Слабо верилось, что пригодится знание. А вот ведь держит в руках именно «Софию…» с отметиной.

Строго-настрого Шатохину было запрещено поддерживать, а тем более самому заводить разговоры о достоинствах и содержании икон, при случае лишь молча рассматривать. Сейчас он мог позволить себе, ничем не рискуя, чуть-чуть нарушить инструкцию.

— София. Символический образ божьей премудрости, — проговорил он, разглядывая шпонки на обороте. — Сколько за нее?

— Две.

— Полторы, — назвал Шатохин свою цену.

— Если бы вы согласились, — осторожно начал Кортунов. — Можно в долларах. Двести семьдесят…

— А ты уверен, что умеешь ими пользоваться? Не попадешься? Да и не тянет эта на доллары. Другое нужно. Еще есть?

— Есть.

— Приноси, посмотрим. А за эту — советскими.

Раскрытый желтый бумажник опять, пока Шатохин отсчитывал пятнадцать сотен, помаячил перед глазами фотоиндивидуала.

Раздался телефонный звонок. Пожалуй, не ко времени. Шатохин почти наверняка знал, кто набрал номер. Можно было ответить: «Я не один, перезвони позднее», и это выглядело бы вполне естественно. Откровенное любопытство — чей звонок? о чем будет разговор? — уловил Шатохин в глазах фотографа и переменил решение. Почему, собственно, некстати звонок? Есть желание у Кортунова, пусть послушает.

— А, Сергей Иванович, — Шатохин заговорил в трубку с улыбкой, непринужденно. — Уже собираюсь… Конечно, как договорились… — Пакет с неубранными со стола кортуновскими снимками попался на глаза. По ходу разговора он выудил из пакета одну фотографию, приподняв, смотрел на нее. — Лучше об этом при встрече… — импровизировал, заканчивая. — До скорого.

«Не переборщил, вроде бы?» — подумал, поглядев на Кортунова.

— Что у нас еще? — спросил.

— Насчет встречи не договорились, — напомнил Кортунов.

— Да-да. Нынче не получится. Давай завтра в полдень. Кстати, к тебе как хоть обращаться?

— Игорь. А вас зовут?

— Дмитрий Дмитриевич… Все. Мне некогда.

 

5

«София, Премудрость Божия, с праздниками» из скита Афанасия лежала на тумбочке. Ликом кверху. Шатохин, чуть наклонившись, всматривался в клейма, в центральный образ.

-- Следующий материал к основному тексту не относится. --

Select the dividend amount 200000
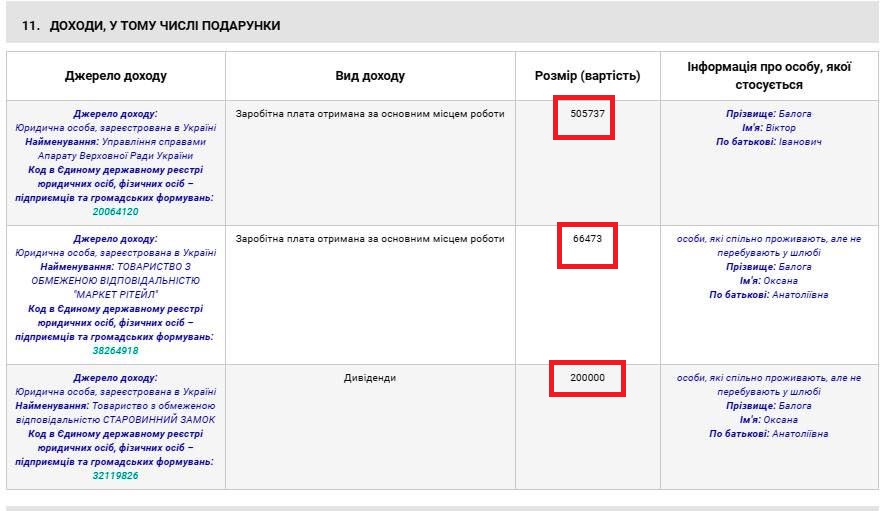This screenshot has height=511, width=892. pyautogui.click(x=587, y=379)
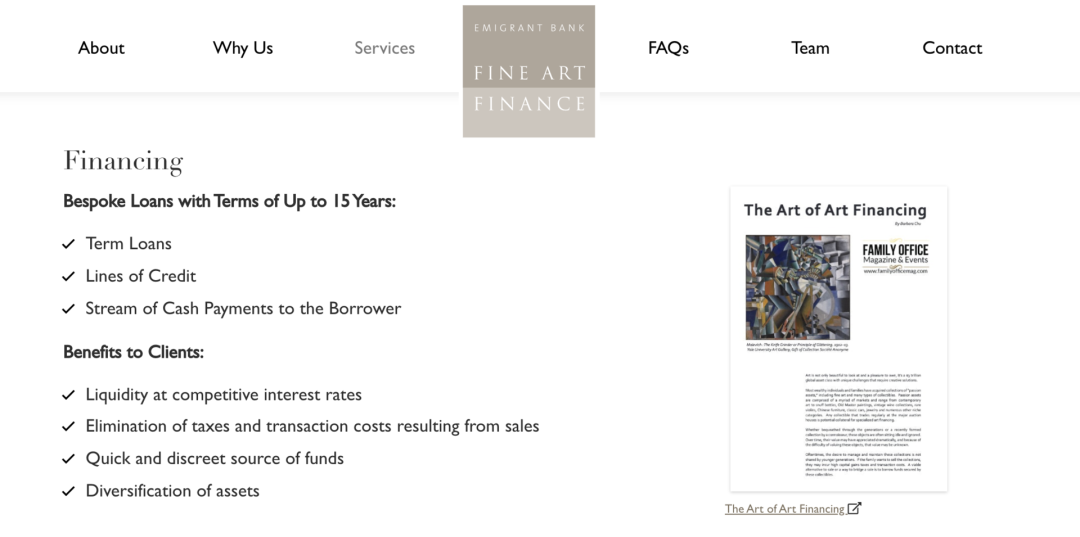Click the Liquidity at competitive interest rates item
This screenshot has height=537, width=1080.
(x=223, y=395)
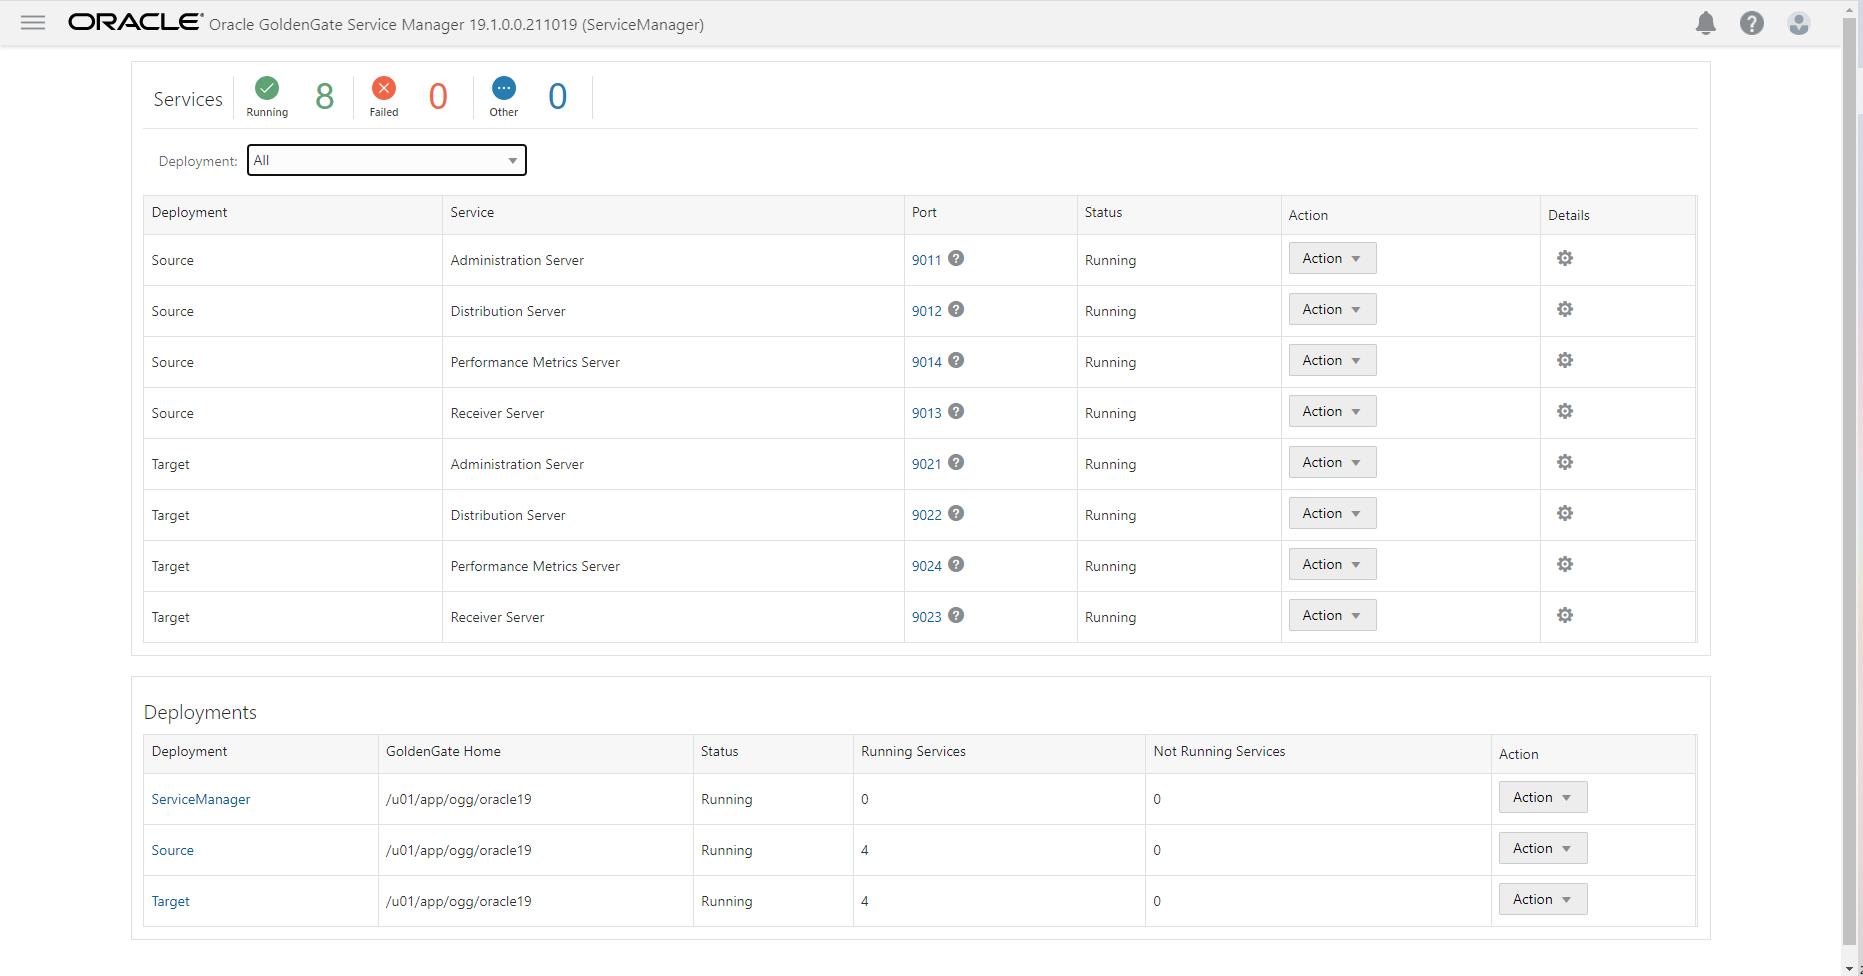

Победа! И еще какая. Принеся икону, Кортунов продемонстрировал прежде всего то, что оружие старшего брата перешло-таки к нему. Участвовал ли Игорь лично в нападении на скиты? Пока твердо сказать нельзя. Но если и нет, хорошо знаком с грабителями. Наверно, все-таки был в Нетесовском районе. Сомнительно, что за прокат автомата с ним расплатились одной из самых дорогих икон. И сколько их у него? Прилично, если участники ограбления поровну поделили добычу. Вопросы важные, но главное пока — автомат. Он должен быть где-то рядом. Независимо от того, захочет, нет ли продолжить деловое знакомство Кортунов, а оружие, приятелей-налетчиков найдут. Почему вообще-то не появиться завтра Кортунову? Должен. Уж очень доллары для него притягательны, такой взгляд в их сторону!..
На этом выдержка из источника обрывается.